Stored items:
↓
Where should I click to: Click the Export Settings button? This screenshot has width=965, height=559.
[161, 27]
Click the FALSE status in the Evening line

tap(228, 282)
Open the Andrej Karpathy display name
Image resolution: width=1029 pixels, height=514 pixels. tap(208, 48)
↑
↓
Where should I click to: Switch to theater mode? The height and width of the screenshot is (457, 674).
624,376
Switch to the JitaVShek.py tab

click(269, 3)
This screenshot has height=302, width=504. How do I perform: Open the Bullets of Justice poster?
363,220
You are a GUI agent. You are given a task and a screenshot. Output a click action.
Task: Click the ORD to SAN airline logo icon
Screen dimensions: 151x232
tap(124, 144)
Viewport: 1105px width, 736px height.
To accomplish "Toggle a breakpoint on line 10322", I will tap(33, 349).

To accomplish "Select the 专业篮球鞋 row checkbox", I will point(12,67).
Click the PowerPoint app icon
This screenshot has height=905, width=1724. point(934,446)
↑
- **ACTIVITY**:
Work out how many lines in the data above contain the word "accomplish" and respond with that number only.

- **SOLVED EXERCISE**:
2